Old Printer Vulnerabilities Die Hard
New research on an old problem reveals despite efforts, the InfoSec professionals still have a way to go when it comes to securing printers.
Despite copious warnings and efforts by the security community to harden the defenses of printers, they continue to represent a ripe target for attackers.
Just this past summer researchers at Check Point found a vulnerability that allowed an attacker to compromise a multi-function printer with fax capabilities simply by sending a fax. In July, Positive Technology shared a proof-of-concept attack that shows how attackers can compromise a corporate network via installing a customized Xerox printer firmware on a targeted printer. In August, HP Inc. patched hundreds of inkjet models vulnerable to two vulnerable remote code execution flaws (CVE-2018-5924, CVE-2018-5925).
Printers, security researchers say, are the Achilles Heel for network management. They sit on the network like a PC and need regular updating like any other network endpoint – but often don’t.
In an HP-sponsored study by the Ponemon Institute (PDF), of 2,000 IT security practitioners surveyed, it found 56 percent of respondents believe employees in their organizations do not see printers as an area of high security risk. Worse, only 44 percent of respondents say their organizations’ security policy includes the security of network-connected printers.
“Too often nobody cares enough about printers. They are considered a trusted and reliable piece of equipment that print out documents. But at the end of the day, it’s an endpoint – just like a PC. They are Wi-Fi enabled with an IP address and a network interface card,” said Paolo Emiliani, industry and SCADA research analyst at Positive Technologies.
In many ways, he said, the printer is the original IoT device; and with it have come similar security issues.
The challenge is two-fold, he explained. Too often aging corporate printers aren’t receiving security patches needed. In addition newer cloud-friendly printers, such as those with remote management functions, are growing the attack surface of the latest generation of printers.

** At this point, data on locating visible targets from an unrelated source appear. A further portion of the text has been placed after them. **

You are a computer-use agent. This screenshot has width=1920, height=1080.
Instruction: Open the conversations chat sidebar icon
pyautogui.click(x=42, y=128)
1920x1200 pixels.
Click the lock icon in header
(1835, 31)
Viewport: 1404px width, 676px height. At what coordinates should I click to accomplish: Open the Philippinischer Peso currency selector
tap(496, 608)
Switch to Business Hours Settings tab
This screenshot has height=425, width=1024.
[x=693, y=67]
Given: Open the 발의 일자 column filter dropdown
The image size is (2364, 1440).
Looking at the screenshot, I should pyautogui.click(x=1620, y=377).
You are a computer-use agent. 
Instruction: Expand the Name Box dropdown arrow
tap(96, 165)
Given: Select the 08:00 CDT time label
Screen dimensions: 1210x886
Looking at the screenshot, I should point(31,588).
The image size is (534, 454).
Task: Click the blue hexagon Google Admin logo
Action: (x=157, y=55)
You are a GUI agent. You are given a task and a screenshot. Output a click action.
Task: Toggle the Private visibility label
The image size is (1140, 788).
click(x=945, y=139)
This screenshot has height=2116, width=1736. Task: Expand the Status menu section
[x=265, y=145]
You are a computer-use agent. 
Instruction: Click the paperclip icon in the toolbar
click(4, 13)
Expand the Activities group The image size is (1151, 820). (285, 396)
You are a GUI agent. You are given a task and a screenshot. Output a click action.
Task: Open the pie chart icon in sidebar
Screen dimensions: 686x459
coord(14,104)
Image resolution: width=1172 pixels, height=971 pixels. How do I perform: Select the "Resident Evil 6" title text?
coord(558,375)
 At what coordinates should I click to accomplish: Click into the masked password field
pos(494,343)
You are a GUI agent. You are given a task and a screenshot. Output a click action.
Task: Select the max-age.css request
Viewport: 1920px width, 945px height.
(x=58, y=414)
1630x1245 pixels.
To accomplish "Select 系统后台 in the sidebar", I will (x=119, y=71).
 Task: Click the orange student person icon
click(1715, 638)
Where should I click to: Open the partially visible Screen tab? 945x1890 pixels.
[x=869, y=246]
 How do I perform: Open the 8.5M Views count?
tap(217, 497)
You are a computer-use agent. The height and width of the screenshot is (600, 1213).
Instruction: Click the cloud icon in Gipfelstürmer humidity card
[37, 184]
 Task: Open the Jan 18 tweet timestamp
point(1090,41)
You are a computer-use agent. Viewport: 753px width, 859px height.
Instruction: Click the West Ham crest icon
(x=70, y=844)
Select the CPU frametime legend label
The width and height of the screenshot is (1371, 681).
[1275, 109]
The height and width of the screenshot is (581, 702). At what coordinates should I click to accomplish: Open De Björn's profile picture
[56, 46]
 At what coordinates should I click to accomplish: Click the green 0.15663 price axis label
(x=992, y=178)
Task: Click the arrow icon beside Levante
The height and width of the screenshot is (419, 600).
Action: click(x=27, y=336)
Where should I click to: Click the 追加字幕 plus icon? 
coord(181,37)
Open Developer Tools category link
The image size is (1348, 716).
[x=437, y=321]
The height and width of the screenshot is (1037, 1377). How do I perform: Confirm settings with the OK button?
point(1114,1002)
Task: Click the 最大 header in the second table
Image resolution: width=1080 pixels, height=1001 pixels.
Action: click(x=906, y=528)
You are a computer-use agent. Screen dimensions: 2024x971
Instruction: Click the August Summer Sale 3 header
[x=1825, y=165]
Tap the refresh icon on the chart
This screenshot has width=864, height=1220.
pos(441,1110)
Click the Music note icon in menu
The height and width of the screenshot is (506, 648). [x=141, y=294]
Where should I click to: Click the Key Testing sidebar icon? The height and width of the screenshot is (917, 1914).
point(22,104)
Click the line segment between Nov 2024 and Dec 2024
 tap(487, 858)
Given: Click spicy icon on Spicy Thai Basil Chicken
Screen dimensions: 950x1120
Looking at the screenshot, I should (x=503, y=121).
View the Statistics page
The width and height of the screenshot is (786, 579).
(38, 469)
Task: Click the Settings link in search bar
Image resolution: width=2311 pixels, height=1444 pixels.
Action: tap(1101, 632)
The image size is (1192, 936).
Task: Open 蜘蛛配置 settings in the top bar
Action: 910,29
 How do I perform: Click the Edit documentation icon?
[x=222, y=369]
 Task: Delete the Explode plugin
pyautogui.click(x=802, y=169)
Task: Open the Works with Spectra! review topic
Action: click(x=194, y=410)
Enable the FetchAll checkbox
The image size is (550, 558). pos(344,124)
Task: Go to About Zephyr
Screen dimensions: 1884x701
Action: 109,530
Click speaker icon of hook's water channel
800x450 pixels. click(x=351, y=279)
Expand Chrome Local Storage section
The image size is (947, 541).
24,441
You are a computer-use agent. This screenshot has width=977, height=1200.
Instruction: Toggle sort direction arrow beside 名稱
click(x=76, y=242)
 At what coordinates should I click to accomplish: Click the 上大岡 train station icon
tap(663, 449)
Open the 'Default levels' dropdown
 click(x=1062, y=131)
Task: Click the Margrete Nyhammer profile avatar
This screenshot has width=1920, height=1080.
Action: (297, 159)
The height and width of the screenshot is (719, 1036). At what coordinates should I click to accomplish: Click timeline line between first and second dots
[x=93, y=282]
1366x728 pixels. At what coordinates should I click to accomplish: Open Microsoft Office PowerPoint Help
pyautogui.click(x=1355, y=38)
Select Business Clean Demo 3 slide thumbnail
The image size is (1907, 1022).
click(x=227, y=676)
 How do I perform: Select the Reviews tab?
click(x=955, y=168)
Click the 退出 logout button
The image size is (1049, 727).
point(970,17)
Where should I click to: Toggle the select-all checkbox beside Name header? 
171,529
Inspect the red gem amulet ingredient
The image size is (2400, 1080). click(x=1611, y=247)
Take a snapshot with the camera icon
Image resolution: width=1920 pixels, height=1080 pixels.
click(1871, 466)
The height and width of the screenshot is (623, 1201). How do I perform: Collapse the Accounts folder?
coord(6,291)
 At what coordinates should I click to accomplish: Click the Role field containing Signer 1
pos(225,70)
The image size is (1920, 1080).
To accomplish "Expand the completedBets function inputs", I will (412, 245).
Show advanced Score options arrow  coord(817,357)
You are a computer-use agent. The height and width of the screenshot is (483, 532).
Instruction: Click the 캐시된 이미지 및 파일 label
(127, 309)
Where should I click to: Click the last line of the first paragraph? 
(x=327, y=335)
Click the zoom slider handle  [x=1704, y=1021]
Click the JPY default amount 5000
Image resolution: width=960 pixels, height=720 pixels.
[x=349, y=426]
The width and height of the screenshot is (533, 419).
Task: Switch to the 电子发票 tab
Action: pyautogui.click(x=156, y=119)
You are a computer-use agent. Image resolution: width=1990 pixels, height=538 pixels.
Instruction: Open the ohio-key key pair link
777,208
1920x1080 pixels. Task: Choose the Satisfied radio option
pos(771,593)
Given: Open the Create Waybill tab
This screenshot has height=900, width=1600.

“In 2005 we began seeing printers becoming truly network attached devices and not just direct attached or USB attached device connected to a PC or server,” said Eric McCann, software product marketing manager at Lexmark International. “Almost overnight, printers became multifunction and had access to everything on the network.”
Matt Field, software development manager at Lexmark, said the introduction of a multifunction printer opened the door and grew demand for things such as document digitization. That prompted workers to send jobs to a shared server or to email digital copies.
Today, that network-aware printer is now internet-aware and creating new opportunities for cloud services and for advanced features such as remote management by third-party service providers.
“This has brought an entirely new set of security risks to the equation,” said Field. “Printers went from direct attached, network attached and now entire fleets of printers can be managed via the cloud through a single portal.”
Lexmark, like other printer manufacturers, said it has used devices encrypted communications and firmware for over a decade. Each of the big printer makers – HP Inc, Epson and Canon – market a security stance enforcing that printers need to adhere to strict business’ IT policies.
“If you require your PC’s to authenticate into Active Directory, then you need to do the same thing for your printer. Companies need to extend those policies down, up or sideways within a company,” Field said.
Printer security risks range from device misconfiguration, print job manipulation, unauthorized access to print data and man-in-the-middle attacks in the cloud. Then there are a myriad of vulnerabilities that crop up, where a hacker could compromise a printer and use it as a beachhead into an otherwise secure network environment. Mitigation against risks falls on the backs of IT administrators, but also vendors who identify bugs and patch them.
Leading printer firms such as Epson and Canon both hammer the security message to customers emphasizing proper configuration and management of equipment. Lexmark says it has adopted a responsible disclosure policy for each bug customers find and bring to its attention. HP Inc. partnered with Bugcrowd to create a bug bounty program. In July, it launched the first ever printer-dedicated bug bounty program with awards up to $10,000.
But, despite best efforts, finding bugs and patching them remains a challenge – despite a decade of trying to perfect the practice. “Patching continues to be a problem. Firmware updates aren’t easy. That’s something we are looking to improve upon in the future with,” Field said. He said the company was exploring ways to make the process more automated.
Preventing insecure printers comes down to the “obvious” solution that has proven elusive to so many, say experts. They suggest enforcing data encryption rules and replacing outdated printers with newer more secure models. IT administrators need to implement a regular patch enforcement with printers as they would any user server or PC. Lastly, take advantage of any built-in management to properly secure it for remote access.